Default by the Vendor or the Purchaser
If all the Conditions have not been fulfilled on or before the Long Stop Date as a result of the default of the Vendor and the Agreement is rescinded by the Purchaser pursuant to the terms of the Agreement, then the Vendor shall, within 14 Business Days immediately following the termination of the Agreement by the Purchaser, refund the Deposit so received by the Vendor (without interest) to the Purchaser and, in addition to all other rights and remedies available to him, the Purchaser may rescind the Agreement.

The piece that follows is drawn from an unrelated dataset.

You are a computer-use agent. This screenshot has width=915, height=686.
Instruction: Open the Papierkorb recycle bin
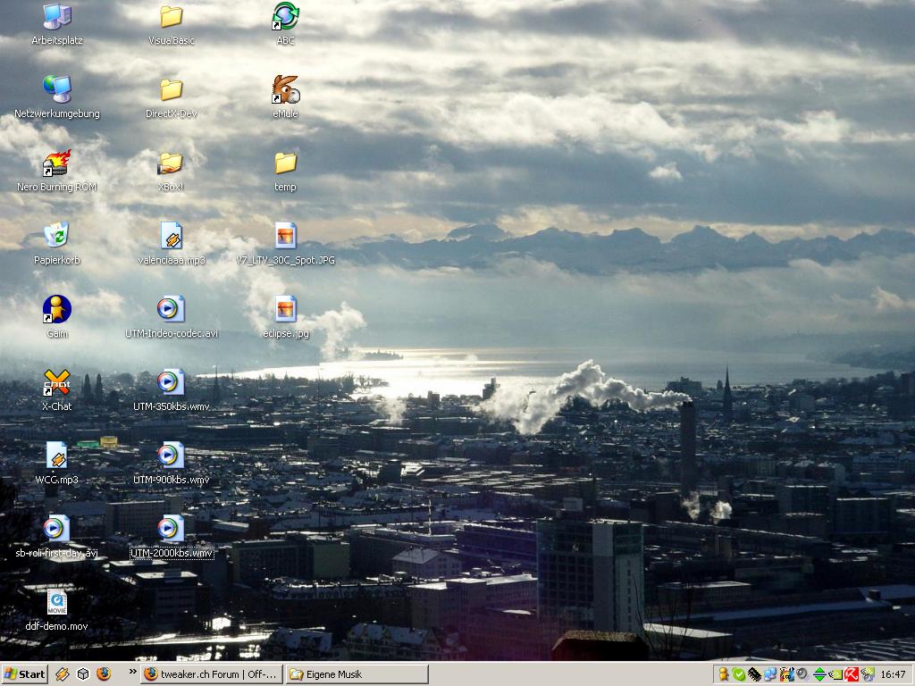coord(56,237)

If all the Conditions have not been fulfilled on or before the Long Stop Date as a result of the default of the Purchaser, or if the Purchaser fails to comply with its obligations under the Agreement, including his obligation to pay the balance of the Consideration upon completion, then the Vendor may, in addition to all other rights and remedies available to it, by notice to the Purchaser, rescind the Agreement whereupon the Vendor shall be entitled to forfeit the Deposit absolutely.
INFORMATION ON THE GROUP
The Company is an investment holding company. As at the date of this announcement, the Group is principally engaged in the provision of building consultancy services, contracting business, project management, and provision of financial information and technology services to individuals in the People’s Republic of China.
INFORMATION ON THE VENDOR
The Vendor is an investment holding company incorporated in the British Virgin Islands and a direct wholly-owned subsidiary of the Company. The Vendor directly holds 100% equity interests and shareholding in the Target Company.

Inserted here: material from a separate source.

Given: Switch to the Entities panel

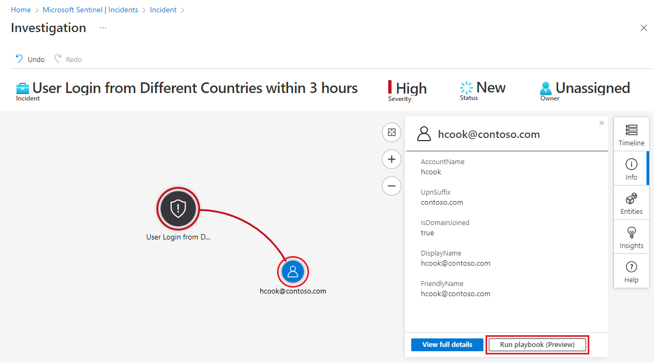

INFORMATION ON THE PURCHASER
The Purchaser is a director of the Target Company, and therefore is a connected person of the Company at the subsidiary level pursuant to the Listing Rules. Save for the foregoing, to the best of the Directors’ knowledge, information and belief after having made all reasonable enquiries, the Purchaser is not in any other way connected with the Company and its connected persons.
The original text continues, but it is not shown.